Cevabı en baştan vereyim, hayır bitmez! Neden bitmeyeceğini anlatmadan önce ise yabancı dil öğrenme ve konuşma performansı açısından ülke olarak nerede olduğumuzun bir resmini çekip size sunayım. 2020 senesine ait, ülkelerdeki İngilizce eğitim durumunu araştıran en ciddi kurumlardan birisi olan Education First raporunu inceledim. Bu rapor her sene düzenli olarak yayınlanıyor ve dünyada oldukça itibar görüyor. Education First tarafından yapılan ve 100 ülkeden yaklaşık 2.2 milyon kişinin katıldığı test sonuçlarına göre hazırlanan İngilizce Yeterlilik Endeksinde (English Proficiency Index) yerimiz dünya sıralamasında 69’unculuk iken, 33 Avrupa ülkesi arasında 32’ncilik. Sıralamanın karşılığı düşük seviye olarak geçerken, en düşük seviye 77. Sıradan itibaren başlıyor. Yani en diplere çok da uzak değiliz. Tek bir rapora göre bu
kararı vermeyelim dersek, Avrupa Birliği eğitim komisyonu raporları ve OECD’nin ülkelerdeki eğitim kalitesine dönük araştırma çıktıları da Education First bulgularını destekliyor. O zaman hadise net: İngilizce öğrenme ve konuşma konusunda çok ciddi sorunluyuz.
okullarda verilen ingilizce eğitimini çok yanlış buluyorum. Bunu ingilizceyi öğrendikten sonra anladım. Bizi ilkokuldan itibaren (bu lisede almanca eklendiğinde de aynı) bir gramer havuzunun içine atıyorlar. Evet gramer önemli ama dile ısındırmadan gramer dayatmak öncelikle dilden soğutuyor ikinci olarak avrupa dil aile yapısı türkçeden çok farklı bu yüzden daha ilkokulda kendi dilimizin yapısını bilmeden yabancı bir dil yapısını öğrenmek daha da işin kavranmasını zorlaştırıyor. Bence grammer konularına ortaokulda ağırlık verilmeli. İlkokulda dinleme ve konuşma pratikleri daha faydalı olacaktır.

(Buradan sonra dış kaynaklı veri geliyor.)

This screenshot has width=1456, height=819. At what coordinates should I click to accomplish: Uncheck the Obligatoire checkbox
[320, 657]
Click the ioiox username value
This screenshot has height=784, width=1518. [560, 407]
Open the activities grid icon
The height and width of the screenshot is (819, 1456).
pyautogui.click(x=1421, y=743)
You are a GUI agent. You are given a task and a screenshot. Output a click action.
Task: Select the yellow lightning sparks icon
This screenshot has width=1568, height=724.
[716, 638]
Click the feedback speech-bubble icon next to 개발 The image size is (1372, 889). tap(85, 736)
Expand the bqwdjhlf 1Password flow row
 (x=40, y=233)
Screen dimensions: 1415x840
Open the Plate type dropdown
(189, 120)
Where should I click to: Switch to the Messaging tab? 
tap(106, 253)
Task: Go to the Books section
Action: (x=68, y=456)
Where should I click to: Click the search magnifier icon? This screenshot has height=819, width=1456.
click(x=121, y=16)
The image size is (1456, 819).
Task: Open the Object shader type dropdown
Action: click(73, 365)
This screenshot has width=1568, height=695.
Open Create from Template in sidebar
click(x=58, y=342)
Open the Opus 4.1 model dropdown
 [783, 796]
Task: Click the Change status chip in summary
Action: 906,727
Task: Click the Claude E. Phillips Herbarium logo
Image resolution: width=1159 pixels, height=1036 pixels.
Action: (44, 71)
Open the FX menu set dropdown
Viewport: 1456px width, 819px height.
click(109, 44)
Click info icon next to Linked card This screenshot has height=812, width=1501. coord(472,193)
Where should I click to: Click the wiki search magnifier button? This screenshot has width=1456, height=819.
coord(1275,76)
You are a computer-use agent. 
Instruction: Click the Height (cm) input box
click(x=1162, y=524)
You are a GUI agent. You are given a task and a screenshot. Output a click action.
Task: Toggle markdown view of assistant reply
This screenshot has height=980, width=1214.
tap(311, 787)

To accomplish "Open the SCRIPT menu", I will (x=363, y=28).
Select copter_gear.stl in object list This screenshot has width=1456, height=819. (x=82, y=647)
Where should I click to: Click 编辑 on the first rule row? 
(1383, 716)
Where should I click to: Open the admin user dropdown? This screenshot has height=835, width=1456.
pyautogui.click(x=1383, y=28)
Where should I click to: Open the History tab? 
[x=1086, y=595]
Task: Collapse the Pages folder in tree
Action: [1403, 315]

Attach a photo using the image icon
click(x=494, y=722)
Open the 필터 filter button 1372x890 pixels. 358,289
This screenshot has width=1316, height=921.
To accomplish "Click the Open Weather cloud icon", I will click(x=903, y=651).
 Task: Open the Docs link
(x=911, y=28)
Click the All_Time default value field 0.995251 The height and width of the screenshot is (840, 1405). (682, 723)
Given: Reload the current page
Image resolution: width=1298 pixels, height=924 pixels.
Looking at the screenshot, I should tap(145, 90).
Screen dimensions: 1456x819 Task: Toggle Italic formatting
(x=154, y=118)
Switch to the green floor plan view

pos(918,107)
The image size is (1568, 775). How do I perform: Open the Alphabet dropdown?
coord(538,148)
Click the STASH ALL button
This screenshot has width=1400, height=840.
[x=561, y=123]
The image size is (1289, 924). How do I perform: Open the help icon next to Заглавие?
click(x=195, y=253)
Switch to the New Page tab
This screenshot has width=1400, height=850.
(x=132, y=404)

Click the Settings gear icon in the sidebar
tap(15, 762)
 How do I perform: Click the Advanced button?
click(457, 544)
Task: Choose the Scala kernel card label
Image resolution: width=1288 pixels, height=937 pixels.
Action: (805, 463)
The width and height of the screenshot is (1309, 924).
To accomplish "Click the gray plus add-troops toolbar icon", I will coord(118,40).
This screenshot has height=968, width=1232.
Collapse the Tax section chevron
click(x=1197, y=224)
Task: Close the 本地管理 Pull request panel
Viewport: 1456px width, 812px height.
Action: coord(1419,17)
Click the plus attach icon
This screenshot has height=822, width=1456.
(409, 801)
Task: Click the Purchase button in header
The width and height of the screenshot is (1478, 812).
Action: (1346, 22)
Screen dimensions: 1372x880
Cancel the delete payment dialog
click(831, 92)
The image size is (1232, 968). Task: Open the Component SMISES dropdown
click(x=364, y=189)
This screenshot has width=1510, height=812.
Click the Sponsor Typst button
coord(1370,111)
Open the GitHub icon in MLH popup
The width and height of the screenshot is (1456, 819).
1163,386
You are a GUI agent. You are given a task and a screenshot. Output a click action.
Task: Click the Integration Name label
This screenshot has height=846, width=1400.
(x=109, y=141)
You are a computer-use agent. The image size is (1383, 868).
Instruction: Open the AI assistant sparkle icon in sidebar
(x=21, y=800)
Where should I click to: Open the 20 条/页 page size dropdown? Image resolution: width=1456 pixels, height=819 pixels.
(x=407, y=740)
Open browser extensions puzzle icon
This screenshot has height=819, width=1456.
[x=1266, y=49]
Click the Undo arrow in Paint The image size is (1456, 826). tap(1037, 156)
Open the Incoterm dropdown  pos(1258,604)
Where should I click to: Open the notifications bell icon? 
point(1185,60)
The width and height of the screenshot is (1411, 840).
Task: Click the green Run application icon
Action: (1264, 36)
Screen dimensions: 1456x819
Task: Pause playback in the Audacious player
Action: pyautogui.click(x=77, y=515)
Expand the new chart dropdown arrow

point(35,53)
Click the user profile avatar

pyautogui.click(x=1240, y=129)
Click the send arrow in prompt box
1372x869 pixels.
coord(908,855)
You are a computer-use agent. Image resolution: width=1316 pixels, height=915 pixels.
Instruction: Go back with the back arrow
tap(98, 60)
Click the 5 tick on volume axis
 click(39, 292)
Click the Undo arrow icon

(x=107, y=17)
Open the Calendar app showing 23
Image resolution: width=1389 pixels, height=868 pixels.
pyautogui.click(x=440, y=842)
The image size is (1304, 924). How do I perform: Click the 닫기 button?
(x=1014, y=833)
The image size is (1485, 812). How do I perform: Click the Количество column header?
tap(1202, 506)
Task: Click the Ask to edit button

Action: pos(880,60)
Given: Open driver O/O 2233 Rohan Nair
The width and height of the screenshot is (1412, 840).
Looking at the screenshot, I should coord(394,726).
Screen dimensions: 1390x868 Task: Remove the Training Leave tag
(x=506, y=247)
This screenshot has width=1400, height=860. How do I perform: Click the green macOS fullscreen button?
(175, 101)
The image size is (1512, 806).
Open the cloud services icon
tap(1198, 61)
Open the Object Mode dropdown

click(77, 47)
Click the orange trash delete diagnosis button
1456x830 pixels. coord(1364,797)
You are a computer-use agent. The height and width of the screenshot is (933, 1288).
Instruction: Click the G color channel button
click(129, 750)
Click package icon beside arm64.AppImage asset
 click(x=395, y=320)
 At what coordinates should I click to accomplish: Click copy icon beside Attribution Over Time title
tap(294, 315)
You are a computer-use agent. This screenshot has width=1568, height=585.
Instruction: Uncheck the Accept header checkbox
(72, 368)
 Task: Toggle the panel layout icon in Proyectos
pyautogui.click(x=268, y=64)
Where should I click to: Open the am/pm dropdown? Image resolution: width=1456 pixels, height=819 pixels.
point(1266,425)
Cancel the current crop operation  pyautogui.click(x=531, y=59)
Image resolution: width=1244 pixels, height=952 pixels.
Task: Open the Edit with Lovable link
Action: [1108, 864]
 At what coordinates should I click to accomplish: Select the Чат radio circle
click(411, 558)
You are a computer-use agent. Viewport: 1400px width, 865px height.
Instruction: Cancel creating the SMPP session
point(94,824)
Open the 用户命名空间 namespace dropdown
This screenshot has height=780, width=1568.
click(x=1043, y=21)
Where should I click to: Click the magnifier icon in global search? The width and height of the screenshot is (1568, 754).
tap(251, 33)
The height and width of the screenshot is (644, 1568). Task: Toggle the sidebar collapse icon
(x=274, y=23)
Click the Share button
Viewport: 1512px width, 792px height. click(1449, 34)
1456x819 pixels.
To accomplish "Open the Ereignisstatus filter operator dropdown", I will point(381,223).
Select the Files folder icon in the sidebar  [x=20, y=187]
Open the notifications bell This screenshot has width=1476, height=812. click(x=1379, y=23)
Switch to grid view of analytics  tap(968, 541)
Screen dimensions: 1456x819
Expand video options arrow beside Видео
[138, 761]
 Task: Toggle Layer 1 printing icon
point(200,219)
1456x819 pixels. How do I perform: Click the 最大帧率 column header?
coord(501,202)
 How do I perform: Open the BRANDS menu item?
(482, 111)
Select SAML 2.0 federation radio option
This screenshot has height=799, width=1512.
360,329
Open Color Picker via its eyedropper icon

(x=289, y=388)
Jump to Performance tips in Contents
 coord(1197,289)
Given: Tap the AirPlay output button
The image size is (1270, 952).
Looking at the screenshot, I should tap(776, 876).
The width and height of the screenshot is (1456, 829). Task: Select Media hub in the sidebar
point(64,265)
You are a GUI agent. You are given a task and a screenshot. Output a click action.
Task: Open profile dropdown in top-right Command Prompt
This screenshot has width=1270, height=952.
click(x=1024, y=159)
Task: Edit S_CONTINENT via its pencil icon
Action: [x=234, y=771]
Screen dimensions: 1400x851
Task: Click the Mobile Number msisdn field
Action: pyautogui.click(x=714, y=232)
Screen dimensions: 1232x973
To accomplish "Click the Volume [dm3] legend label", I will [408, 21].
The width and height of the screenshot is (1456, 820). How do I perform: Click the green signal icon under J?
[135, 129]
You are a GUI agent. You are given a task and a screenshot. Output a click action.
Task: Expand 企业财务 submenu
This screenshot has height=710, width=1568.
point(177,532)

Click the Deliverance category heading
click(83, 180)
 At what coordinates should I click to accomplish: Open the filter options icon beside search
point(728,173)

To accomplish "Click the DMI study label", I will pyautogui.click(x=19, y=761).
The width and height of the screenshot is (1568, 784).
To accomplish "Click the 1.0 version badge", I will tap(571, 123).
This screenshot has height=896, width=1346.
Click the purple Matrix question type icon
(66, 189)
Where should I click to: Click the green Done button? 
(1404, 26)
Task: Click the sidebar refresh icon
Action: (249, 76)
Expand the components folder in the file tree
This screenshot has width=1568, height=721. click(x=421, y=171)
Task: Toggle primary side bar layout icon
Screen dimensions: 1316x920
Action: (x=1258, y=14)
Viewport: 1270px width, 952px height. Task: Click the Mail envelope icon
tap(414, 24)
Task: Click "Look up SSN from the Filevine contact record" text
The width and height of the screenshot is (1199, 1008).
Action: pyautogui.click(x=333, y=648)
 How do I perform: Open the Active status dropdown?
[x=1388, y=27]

Hepsi laf-ı güzaf! En iyi dili, o dili kullanmak zorunda kaldığınızda öğreniyorsunuz. Burada dolaşım hızı devreye giriyor. Avrupa'da standart eğitim alan, ortadirek bir ailenin çocuğu, harçlıklarıyla, vizesiz avrupa turu yaparak dilini geliştirebilir. Bizde gençlerin böyle bir şansı yok maalesef. Not ortalaman yüksekse Erasmus yapabilirsin veya okul bittikten sonra ailen destek olursa work&travel gerçekleşebilir. Kızlar için bebek bakıcılığı vs. yaparak başka bir ülkede dil öğrenme şansın olur. Ailen maddi manevi destek olursa o da. Yoksa Türkiye'de dil kursuna giderek veya üniversitedeki yetersiz dil dersleriyle falan ingilizce öğrenemezsiniz. Çevremde bu şekilde şakır şakır ingilizce konuşan bir kul yok. Çat pat, derdini anlatıyor ancak insanlar o kadar.